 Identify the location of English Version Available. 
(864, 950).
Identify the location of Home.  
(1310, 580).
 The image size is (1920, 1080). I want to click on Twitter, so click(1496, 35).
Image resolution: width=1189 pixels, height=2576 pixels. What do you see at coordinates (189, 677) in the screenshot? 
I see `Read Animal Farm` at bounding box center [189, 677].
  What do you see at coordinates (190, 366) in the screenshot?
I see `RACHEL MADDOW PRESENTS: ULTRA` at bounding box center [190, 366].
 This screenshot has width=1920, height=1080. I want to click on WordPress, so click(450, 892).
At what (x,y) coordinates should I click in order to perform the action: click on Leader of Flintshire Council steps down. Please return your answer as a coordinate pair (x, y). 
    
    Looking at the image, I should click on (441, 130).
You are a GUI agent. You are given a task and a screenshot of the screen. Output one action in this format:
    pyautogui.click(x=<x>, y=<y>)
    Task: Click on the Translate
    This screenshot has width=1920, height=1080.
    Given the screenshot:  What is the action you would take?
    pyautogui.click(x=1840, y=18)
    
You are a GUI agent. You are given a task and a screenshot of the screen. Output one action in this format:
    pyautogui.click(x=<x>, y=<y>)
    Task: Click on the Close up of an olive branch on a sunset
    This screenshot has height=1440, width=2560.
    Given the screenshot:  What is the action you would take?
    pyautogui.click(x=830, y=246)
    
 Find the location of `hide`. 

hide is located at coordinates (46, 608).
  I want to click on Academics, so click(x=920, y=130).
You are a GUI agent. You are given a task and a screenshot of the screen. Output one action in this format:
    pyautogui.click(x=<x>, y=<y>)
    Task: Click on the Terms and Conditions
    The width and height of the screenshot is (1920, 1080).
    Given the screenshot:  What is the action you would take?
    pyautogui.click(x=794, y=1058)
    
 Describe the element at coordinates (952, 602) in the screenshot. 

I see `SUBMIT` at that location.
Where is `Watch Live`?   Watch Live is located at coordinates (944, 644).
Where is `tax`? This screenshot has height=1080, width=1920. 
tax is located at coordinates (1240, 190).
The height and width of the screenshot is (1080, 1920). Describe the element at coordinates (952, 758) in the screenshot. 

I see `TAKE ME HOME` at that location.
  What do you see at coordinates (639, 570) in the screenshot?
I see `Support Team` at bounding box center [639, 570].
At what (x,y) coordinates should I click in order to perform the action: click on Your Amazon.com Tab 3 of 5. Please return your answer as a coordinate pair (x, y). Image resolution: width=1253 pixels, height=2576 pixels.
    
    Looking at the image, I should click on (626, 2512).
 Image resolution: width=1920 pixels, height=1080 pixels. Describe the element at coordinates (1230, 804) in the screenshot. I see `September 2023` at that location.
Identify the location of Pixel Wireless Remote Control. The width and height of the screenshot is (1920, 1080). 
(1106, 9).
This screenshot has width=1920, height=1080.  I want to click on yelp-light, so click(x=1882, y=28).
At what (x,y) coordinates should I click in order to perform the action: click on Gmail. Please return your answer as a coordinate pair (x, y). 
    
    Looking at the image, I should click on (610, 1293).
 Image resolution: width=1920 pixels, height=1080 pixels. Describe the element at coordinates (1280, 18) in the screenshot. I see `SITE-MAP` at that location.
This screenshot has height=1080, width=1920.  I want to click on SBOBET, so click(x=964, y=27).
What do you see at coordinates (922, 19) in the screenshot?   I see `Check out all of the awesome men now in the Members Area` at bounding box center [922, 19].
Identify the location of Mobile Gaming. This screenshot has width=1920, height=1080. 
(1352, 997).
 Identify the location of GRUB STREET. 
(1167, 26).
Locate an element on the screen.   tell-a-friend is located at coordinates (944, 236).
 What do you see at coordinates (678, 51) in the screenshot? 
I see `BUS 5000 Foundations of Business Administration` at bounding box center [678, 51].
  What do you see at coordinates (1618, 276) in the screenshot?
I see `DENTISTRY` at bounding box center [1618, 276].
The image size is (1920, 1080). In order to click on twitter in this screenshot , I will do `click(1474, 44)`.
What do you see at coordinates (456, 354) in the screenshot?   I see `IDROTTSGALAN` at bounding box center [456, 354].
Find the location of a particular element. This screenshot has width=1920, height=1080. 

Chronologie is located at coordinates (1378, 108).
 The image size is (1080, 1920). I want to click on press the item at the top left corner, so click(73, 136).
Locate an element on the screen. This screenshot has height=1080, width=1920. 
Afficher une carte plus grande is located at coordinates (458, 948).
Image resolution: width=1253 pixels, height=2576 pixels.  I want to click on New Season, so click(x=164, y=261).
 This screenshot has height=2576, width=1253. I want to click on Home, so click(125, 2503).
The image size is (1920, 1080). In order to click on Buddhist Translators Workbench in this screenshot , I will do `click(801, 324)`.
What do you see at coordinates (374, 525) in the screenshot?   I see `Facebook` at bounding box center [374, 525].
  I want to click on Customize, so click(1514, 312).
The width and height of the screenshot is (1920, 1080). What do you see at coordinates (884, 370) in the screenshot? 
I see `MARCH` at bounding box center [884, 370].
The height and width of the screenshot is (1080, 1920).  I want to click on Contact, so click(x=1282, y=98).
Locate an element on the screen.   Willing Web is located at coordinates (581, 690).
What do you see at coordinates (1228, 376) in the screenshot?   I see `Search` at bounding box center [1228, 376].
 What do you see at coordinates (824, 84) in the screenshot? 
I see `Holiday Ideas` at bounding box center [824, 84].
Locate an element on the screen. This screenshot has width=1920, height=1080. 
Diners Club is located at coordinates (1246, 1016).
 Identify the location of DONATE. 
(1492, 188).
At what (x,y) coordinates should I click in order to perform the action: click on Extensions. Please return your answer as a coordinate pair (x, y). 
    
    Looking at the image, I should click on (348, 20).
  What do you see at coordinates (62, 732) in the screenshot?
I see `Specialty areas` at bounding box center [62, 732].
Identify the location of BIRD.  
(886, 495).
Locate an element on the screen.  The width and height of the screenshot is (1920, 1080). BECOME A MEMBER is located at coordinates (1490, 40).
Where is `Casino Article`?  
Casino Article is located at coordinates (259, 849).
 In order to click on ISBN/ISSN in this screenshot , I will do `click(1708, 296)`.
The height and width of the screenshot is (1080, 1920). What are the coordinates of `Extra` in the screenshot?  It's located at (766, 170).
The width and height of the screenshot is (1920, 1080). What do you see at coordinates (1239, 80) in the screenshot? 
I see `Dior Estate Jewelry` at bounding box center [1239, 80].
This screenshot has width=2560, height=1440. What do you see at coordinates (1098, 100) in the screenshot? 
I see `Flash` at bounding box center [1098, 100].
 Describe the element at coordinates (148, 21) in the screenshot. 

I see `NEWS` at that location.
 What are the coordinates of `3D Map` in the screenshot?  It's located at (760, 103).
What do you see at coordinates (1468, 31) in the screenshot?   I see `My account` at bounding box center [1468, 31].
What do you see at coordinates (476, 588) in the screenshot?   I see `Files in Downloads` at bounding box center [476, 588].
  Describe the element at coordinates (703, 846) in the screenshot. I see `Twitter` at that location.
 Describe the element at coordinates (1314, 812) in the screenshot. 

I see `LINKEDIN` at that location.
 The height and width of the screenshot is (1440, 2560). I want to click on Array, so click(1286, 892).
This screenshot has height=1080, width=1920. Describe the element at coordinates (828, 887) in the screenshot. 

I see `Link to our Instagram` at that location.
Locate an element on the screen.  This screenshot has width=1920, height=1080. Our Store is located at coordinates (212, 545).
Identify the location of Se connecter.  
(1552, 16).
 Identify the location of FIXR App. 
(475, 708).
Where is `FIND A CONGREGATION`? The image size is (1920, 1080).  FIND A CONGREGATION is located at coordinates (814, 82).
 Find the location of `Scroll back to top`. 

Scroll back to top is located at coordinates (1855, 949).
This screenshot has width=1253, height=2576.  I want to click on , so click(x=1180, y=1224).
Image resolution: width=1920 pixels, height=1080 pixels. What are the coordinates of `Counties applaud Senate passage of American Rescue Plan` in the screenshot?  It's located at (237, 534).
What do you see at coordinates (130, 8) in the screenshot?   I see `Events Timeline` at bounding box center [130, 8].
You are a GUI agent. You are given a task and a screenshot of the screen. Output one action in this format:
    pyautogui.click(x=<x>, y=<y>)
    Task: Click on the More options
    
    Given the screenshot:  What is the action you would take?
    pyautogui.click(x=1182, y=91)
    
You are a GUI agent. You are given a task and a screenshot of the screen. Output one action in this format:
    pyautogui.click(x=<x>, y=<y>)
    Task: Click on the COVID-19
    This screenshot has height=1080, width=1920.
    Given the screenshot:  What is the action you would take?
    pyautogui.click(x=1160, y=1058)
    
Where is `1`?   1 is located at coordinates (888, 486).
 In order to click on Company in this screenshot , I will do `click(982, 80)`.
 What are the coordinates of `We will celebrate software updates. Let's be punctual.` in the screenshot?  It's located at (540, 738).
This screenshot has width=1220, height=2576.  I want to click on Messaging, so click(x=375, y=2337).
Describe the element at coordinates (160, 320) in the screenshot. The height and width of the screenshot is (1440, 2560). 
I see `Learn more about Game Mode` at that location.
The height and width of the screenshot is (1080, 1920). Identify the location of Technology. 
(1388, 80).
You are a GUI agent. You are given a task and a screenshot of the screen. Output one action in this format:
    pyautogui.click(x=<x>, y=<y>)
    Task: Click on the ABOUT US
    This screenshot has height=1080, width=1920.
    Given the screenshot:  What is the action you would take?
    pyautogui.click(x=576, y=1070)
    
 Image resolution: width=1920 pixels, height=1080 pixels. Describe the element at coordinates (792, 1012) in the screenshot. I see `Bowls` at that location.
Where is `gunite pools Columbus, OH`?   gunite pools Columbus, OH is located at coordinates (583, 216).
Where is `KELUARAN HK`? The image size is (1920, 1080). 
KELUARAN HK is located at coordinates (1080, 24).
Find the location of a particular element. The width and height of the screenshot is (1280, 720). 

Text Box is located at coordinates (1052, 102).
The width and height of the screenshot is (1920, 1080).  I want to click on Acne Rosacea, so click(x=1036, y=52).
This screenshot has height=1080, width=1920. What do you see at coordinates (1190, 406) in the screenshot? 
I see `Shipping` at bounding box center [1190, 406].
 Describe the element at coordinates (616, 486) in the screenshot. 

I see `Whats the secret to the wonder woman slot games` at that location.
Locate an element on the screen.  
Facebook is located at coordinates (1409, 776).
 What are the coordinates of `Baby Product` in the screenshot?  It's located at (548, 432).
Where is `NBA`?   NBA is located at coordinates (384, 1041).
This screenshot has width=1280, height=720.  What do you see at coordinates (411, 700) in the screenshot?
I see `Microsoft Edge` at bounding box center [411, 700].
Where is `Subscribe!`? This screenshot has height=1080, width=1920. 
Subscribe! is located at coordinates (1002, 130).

= = = = =

* WRITTEN PROBLEM
Copy out, word for word, the lines of the items above that fall between the line containing "Find the location of a particular element. This" and the line containing "This screenshot has height=2576, width=1253.", inclusive.

* SOLVED EXERCISE
Find the location of a particular element. This screenshot has width=1920, height=1080. 

Chronologie is located at coordinates (1378, 108).
 The image size is (1080, 1920). I want to click on press the item at the top left corner, so click(73, 136).
Locate an element on the screen. This screenshot has height=1080, width=1920. 
Afficher une carte plus grande is located at coordinates (458, 948).
Image resolution: width=1253 pixels, height=2576 pixels.  I want to click on New Season, so click(x=164, y=261).
 This screenshot has height=2576, width=1253. I want to click on Home, so click(125, 2503).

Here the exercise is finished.